Nagios Log Server listening port abruptly halts

This support forum board is for support questions relating to Nagios Log Server, our solution for managing and monitoring critical log data.
james.liew
Posts: 59
Joined: Wed Feb 22, 2017 1:30 am

Nagios Log Server listening port abruptly halts

Post by james.liew »

Hi all,

I've had 3 occurrences of this rather weird issue spread across two Nagios Log Server clusters in two datacentres where NLG stops listening on the designated port we use for Windows hosts, say port 3500 and then refuses to receive any log traffic on said port. The Windows boxes run the nxlog agent.

I do not see any resource issues, there are no issues with RAM or CPU utilization on the Log Server. However, I am also not well-versed in Log Server and do not know the conditions in which the cluster will pre-empt, if any, conditions where ports are no longer listening and failover to the secondary node.

Where do I start looking in the logs to try and figure out this problem?

Current NLG version:
Nagios Log Server: 1.4.4
Elasticsearch: 1.6.0
Logstash: 1.5.1
Kibana: 3.1.1-nagios3
User avatar
mcapra
Posts: 3739
Joined: Thu May 05, 2016 3:54 pm

Re: Nagios Log Server listening port abruptly halts

Post by mcapra »

The Logstash logs are a good place to start. Can you send them over? This command should put them all in the /tmp/43502_1.zip file:

Code: Select all

zip -r /tmp/43502_1.zip /var/log/logstash/
If the file is too big to attach to a post, I'll settle for the latest logstash.log file in that same path.
Former Nagios employee
https://www.mcapra.com/
james.liew
Posts: 59
Joined: Wed Feb 22, 2017 1:30 am

Re: Nagios Log Server listening port abruptly halts

Post by james.liew »

Hi,

I've added 3 files for you :)

Our Log Server stopped listening for logs around 3-5pm last Saturday.
You do not have the required permissions to view the files attached to this post.
User avatar
mcapra
Posts: 3739
Joined: Thu May 05, 2016 3:54 pm

Re: Nagios Log Server listening port abruptly halts

Post by mcapra »

This appears to be the initial problem:

Code: Select all

{:timestamp=>"2017-04-16T11:08:34.784000+0200", :message=>"Got error to send bulk of actions: None of the configured nodes are available: []", :level=>:error}
Can you also share your Elasticsearch logs from the same day(s)?
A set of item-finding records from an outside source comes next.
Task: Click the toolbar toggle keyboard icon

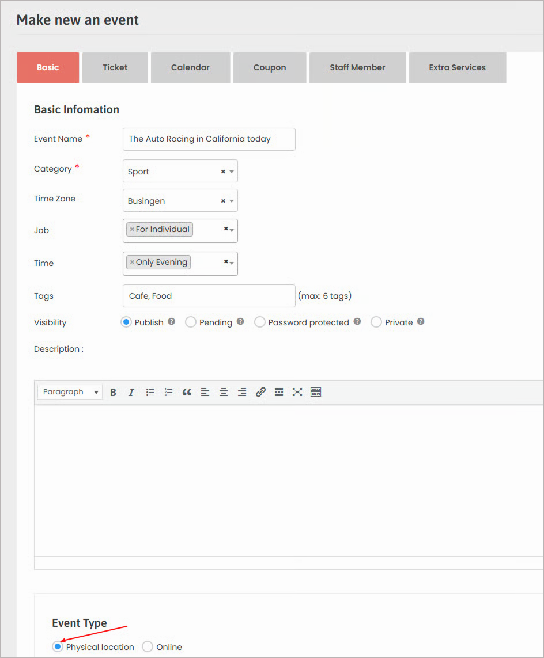Action: click(315, 392)

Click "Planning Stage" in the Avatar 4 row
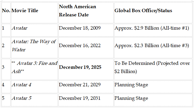(x=131, y=85)
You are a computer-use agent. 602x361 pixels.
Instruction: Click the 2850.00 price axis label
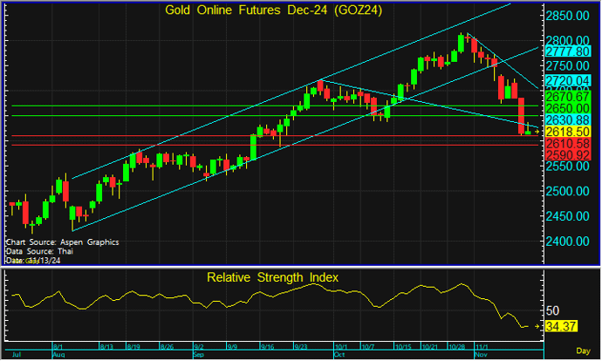click(x=571, y=16)
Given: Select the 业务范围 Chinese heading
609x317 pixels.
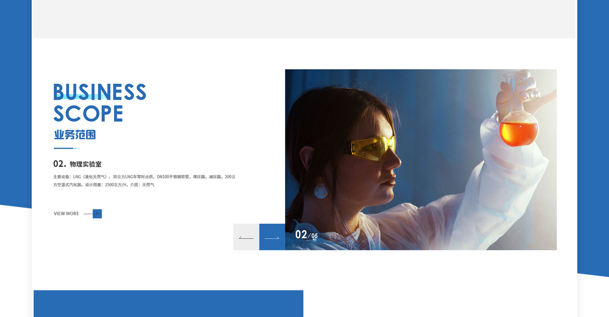Looking at the screenshot, I should tap(75, 135).
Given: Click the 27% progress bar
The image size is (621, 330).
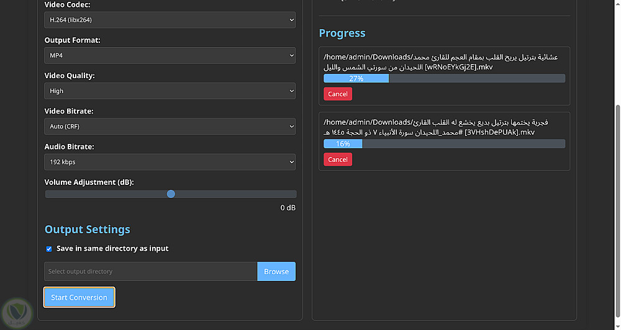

They're typically found in /var/log/elasticsearch.
Former Nagios employee
https://www.mcapra.com/
james.liew
Posts: 59
Joined: Wed Feb 22, 2017 1:30 am

Re: Nagios Log Server listening port abruptly halts

Post by james.liew »

Elasticsearch logs uploaded.
You do not have the required permissions to view the files attached to this post.
User avatar
tacolover101
Posts: 432
Joined: Mon Apr 10, 2017 11:55 am

Re: Nagios Log Server listening port abruptly halts

Post by tacolover101 »

from what i can tell your nodes are disconnecting at some point.

Code: Select all

[2017-04-16 11:05:02,252][DEBUG][action.admin.cluster.health] [791cc6c8-f646-495e-9e58-1ec21a24b61c] no known master node, scheduling a retry
[2017-04-16 11:05:02,337][DEBUG][action.index             ] [791cc6c8-f646-495e-9e58-1ec21a24b61c] observer: timeout notification from cluster service. timeout setting [1m], time since start [1m]
and then a halt -

Code: Select all

[2017-04-16 11:05:02,252][DEBUG][action.admin.cluster.health] [791cc6c8-f646-495e-9e58-1ec21a24b61c] no known master node, scheduling a retry
[2017-04-16 11:05:02,337][DEBUG][action.index             ] [791cc6c8-f646-495e-9e58-1ec21a24b61c] observer: timeout notification from cluster service. timeout setting [1m], time since start [1m]
perhaps a network issue somewhere? i believe there are some ports that nodes need to communicate on, 9200/9300 i think. is there a firewall between them that would be blocking that communication?
dwhitfield
Former Nagios Staff
Posts: 4583
Joined: Wed Sep 21, 2016 10:29 am
Location: NoLo, Minneapolis, MN
Contact:

Re: Nagios Log Server listening port abruptly halts

Post by dwhitfield »

Thanks @tacolover101.

OP, can you run a traceroute to the different nodes?
james.liew
Posts: 59
Joined: Wed Feb 22, 2017 1:30 am

Re: Nagios Log Server listening port abruptly halts

Post by james.liew »

Hi all,

There are firewalls between the Log Server and some of the windows nodes.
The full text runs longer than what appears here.